2000 novel by Amin Maalouf

Balthasar's Odyssey (Le Périple de Baldassare) is a 2000 novel by Amin Maalouf set in 17th century Europe and the Levant. Originally written in French, it was shortlisted for the International Dublin Literary Award in 2004.

The plot concerns the journey of a Genoese librarian living in the town of Gibelet (Byblos in Lebanon) named Balthasar who seeks a sacred book The Hundredth Name that is said to contain the unknown and sacred name of God, whose knowledge seems to be the answer for the salvation of souls at Doomsday in the apocalyptic year of 1666. During his trip, Balthasar travels through the Ottoman Empire, to Italy, and London, while experiencing a myriad of problems due to the accursed book.

==Plot==

Before the dawn of the apocalyptic 'Year of the Beast' in 1666, Balthasar Embriaco, a Levantine merchant, sets out on an adventure that will take him across the breadth of the civilised world from Constantinople, through the Mediterranean, to London, shortly before the Great Fire.

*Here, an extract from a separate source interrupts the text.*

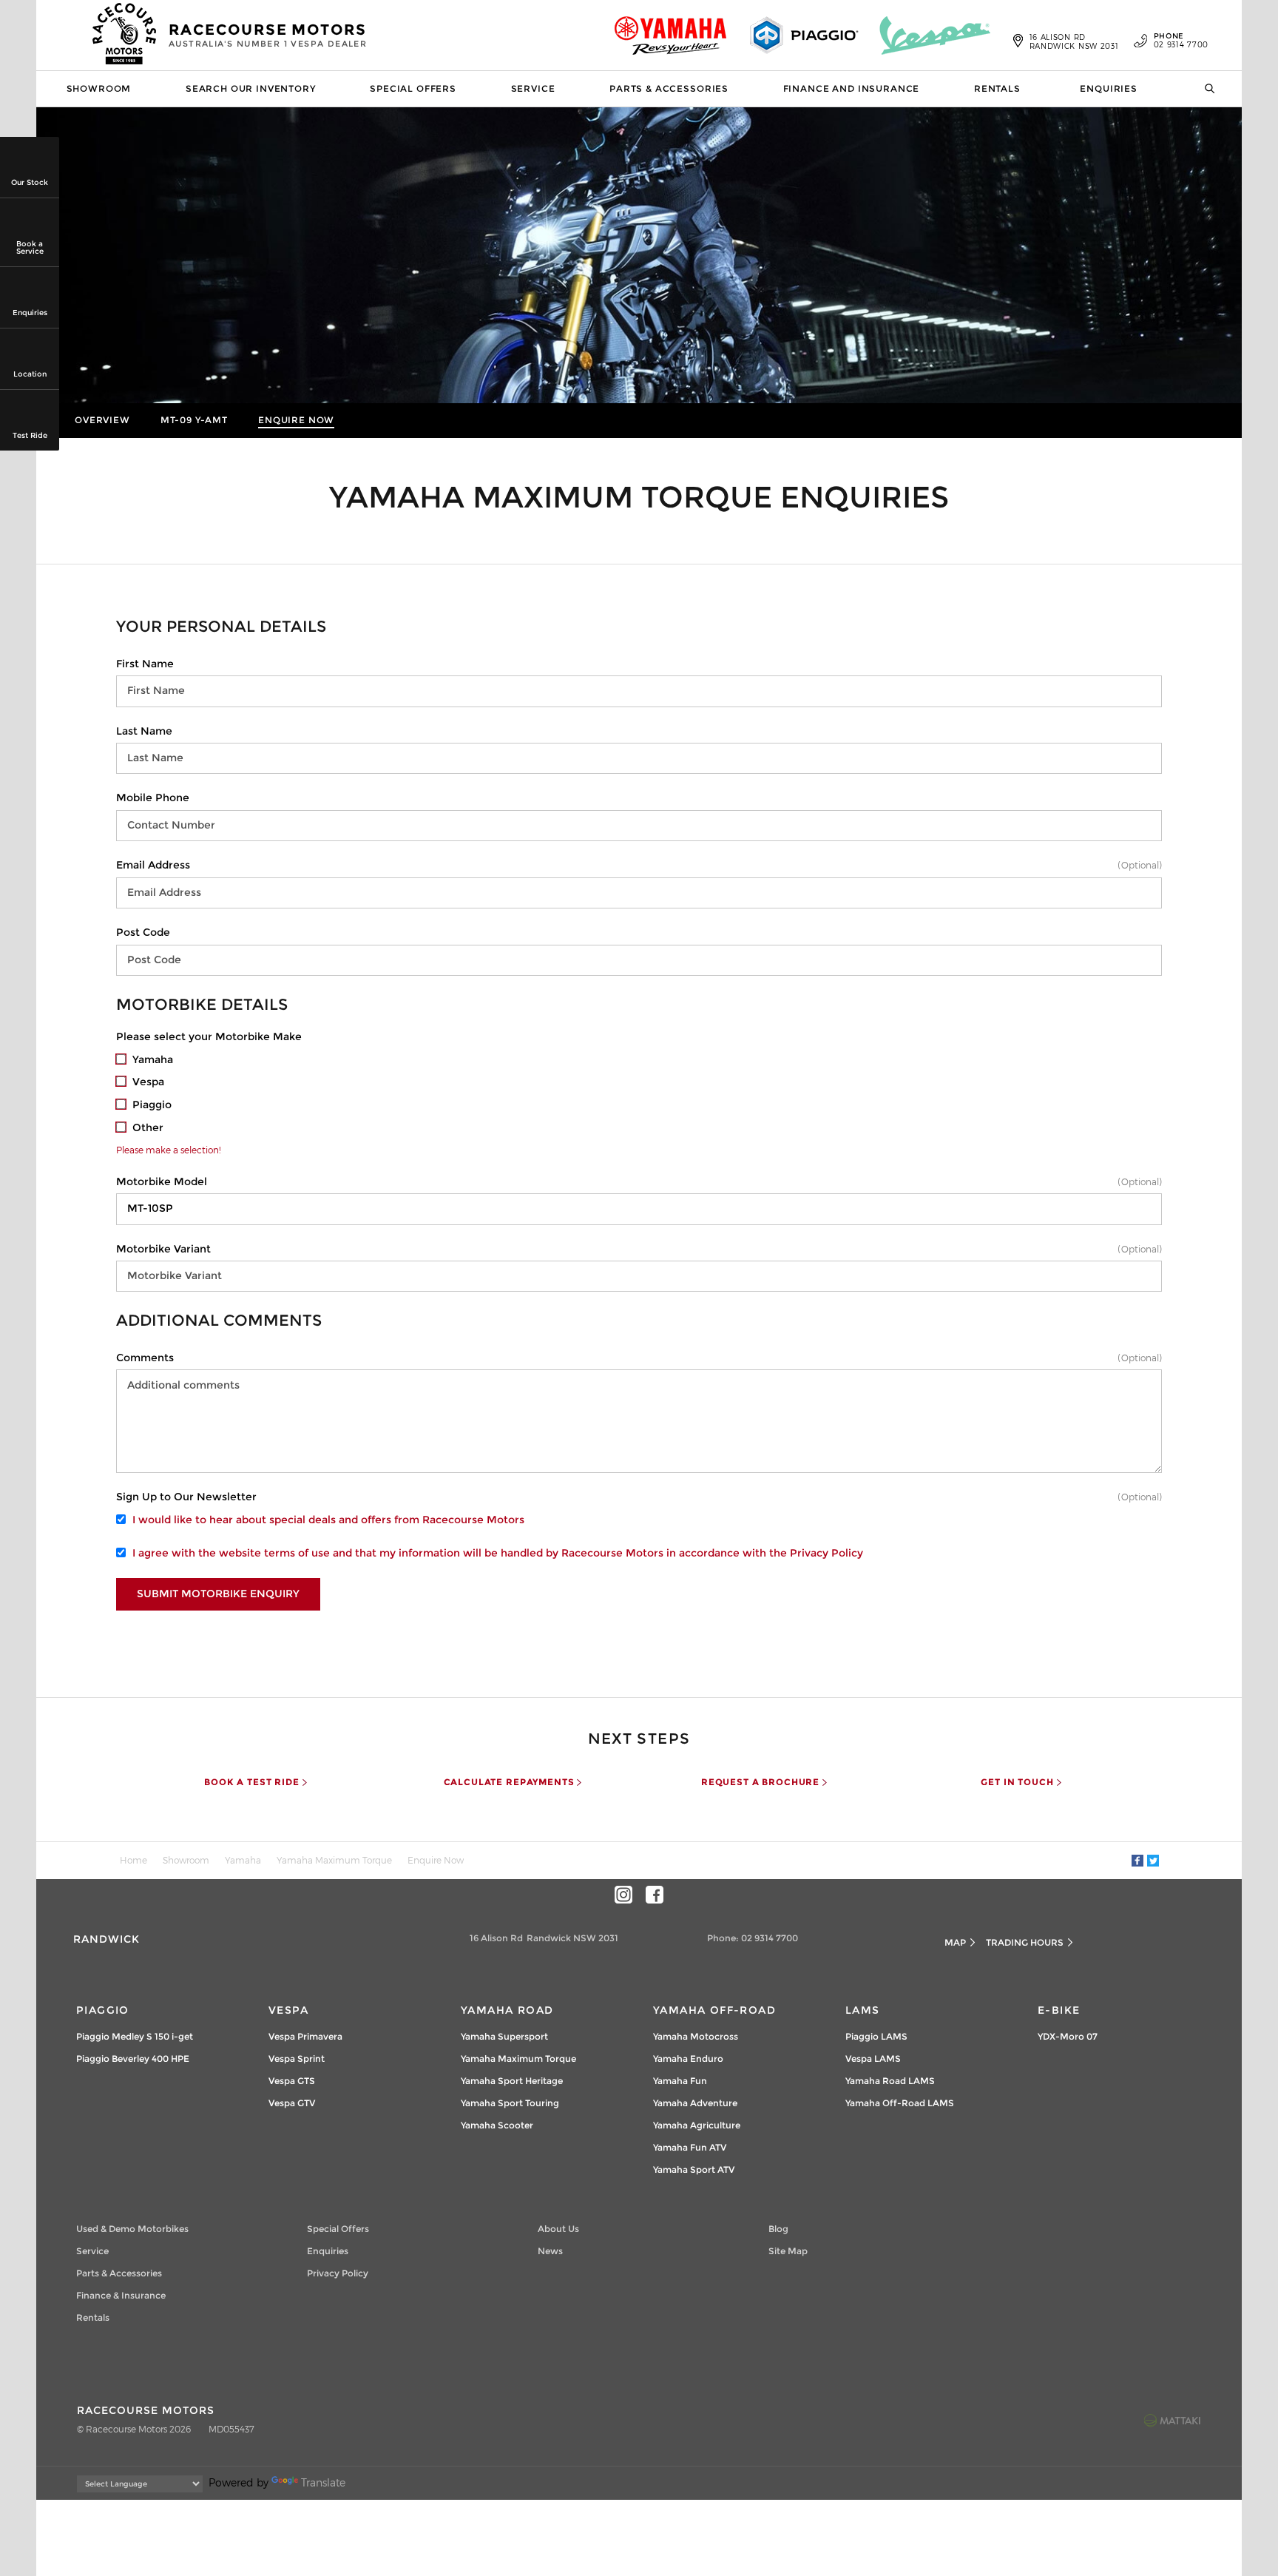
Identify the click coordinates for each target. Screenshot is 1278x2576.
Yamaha (243, 1860)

Balthazar's urgent quest is to track down a copy of one of the rarest and most coveted books ever printed, a volume called The Hundredth Name; its contents are thought to be of vital importance to the future of the world. There are ninety-nine names for God in the Quran, and merely to know this most secret hundredth name will, Balthasar believes, ensure his salvation.